GenePT Composable Embeddings
This model is a set of embeddings for a list of about 33K functional genes, created using OpenAI embedding models (and other in the future) to embed text about the genes. Details about the process and evaluations can be found in the paper:
Chen YT, Zou J. (2023+) GenePT: A Simple But Effective Foundation Model for Genes and Cells Built From ChatGPT. bioRxiv preprint: https://www.biorxiv.org/content/10.1101/2023.10.16.562533v2.

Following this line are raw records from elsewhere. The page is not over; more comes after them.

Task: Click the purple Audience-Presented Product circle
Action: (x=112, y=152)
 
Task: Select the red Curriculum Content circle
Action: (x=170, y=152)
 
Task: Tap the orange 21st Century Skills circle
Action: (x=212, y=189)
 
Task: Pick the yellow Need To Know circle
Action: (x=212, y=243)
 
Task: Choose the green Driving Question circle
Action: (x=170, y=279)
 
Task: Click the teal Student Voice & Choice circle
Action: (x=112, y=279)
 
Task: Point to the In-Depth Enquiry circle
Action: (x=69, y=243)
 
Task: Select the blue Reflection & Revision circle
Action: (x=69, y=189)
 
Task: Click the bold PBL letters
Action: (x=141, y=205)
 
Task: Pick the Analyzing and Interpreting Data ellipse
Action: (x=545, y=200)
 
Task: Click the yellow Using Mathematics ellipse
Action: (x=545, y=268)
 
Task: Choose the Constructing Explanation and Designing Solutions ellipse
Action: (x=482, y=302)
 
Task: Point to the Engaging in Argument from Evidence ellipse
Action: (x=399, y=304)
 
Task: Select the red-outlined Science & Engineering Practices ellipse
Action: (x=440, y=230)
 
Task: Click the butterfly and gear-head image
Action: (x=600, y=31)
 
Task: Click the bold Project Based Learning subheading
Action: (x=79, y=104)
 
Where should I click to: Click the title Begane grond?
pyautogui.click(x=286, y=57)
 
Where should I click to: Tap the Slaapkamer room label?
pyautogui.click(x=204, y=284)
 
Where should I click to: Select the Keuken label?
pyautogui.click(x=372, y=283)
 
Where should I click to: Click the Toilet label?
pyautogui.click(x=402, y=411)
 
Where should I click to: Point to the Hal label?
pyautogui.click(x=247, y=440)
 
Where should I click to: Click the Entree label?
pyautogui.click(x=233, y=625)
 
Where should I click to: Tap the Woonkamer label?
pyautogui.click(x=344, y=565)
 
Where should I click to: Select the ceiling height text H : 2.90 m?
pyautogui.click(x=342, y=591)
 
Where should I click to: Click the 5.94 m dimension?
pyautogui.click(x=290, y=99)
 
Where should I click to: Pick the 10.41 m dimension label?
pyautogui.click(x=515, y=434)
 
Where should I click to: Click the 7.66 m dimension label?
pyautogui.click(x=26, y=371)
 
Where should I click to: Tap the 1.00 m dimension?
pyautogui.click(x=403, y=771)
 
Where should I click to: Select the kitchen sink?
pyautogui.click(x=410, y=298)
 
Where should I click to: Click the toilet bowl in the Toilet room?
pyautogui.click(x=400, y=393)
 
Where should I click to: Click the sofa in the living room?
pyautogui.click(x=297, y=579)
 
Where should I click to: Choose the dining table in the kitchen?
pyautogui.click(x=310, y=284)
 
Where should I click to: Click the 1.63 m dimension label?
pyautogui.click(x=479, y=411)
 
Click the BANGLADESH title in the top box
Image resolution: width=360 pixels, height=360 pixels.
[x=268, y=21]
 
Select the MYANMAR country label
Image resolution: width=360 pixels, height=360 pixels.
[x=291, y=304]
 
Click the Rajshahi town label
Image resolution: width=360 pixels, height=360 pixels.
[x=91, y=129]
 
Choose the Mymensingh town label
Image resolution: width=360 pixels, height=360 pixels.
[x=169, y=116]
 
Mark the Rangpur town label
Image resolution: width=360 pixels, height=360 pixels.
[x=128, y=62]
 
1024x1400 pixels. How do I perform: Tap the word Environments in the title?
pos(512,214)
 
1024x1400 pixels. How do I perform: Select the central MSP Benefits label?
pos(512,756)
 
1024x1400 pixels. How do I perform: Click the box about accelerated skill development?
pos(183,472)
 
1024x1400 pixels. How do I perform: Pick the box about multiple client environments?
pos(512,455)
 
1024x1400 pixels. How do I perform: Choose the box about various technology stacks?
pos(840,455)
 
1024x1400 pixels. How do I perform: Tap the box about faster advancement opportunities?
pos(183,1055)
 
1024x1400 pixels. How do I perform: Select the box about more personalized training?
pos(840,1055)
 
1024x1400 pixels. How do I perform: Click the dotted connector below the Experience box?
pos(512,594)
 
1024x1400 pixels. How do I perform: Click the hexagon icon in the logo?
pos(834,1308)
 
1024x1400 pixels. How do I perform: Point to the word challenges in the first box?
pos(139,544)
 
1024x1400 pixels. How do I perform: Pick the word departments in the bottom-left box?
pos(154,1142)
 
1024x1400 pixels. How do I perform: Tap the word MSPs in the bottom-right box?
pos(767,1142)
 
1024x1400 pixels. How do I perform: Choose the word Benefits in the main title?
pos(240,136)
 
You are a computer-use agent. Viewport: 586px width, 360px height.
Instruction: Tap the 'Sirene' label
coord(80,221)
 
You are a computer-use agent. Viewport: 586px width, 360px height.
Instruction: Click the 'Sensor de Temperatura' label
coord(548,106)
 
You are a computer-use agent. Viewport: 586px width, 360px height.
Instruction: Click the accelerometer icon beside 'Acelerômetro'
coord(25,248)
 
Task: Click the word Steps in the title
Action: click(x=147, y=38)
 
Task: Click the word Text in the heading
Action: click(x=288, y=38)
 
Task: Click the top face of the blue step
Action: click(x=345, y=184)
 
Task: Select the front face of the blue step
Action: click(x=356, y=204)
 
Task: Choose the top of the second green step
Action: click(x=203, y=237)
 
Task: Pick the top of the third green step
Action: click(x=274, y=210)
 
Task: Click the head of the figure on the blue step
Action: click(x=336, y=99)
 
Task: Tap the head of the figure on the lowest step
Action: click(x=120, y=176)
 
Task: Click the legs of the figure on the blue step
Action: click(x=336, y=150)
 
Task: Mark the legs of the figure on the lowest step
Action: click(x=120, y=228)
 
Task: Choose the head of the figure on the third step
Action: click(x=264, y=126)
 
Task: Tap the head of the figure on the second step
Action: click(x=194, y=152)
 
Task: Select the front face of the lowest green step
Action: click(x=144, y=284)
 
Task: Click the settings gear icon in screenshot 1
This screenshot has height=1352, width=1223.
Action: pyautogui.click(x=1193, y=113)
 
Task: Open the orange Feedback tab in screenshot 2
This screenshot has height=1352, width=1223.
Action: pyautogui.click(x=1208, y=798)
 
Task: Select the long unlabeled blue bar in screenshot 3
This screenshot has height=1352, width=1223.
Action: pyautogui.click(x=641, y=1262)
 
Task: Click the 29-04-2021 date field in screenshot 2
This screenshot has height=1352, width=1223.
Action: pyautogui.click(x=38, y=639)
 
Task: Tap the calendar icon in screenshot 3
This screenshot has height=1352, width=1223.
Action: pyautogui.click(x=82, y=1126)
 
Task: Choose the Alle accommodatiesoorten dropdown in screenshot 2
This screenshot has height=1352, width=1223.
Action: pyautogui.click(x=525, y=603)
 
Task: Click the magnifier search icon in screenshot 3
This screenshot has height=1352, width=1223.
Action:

and on GitHub: https://github.com/yiqunchen/GenePT
In this repsitory, we (not the original authors) are collecting modifications of the original embeddings with the intent of creating a set of composable embeddings for genes. These embeddings will encode specific information about each gene regarding a set of factors, such as aging, drug interactions, pathways, etc. The repository also contains the original embeddings.
Dataset
The base dataset was collected from NCBI and UniProt, and contains a set of gene descriptions. We have used gtp-4o-mini
(and potentially other models in the future) to generate descriptions of the genes, and other factors as mentioned above. We have collected the source datasets in the honicky/genept-composable-embeddings-source-data
Dataset repository.
Model
The model is used by multiplying the gene embedding vectors by the expression level for each genes and summing the results (e.g. a matrix multiplication). See the original paper for more details.
Code
The https://github.com/honicky/GenePT-tools repository contains the latest code for building and using the models, as well as some example notebooks.
License
The original models and data in this repository is licensed under the MIT license. The original GenePT weights are governed by the license of the original GenePT repository.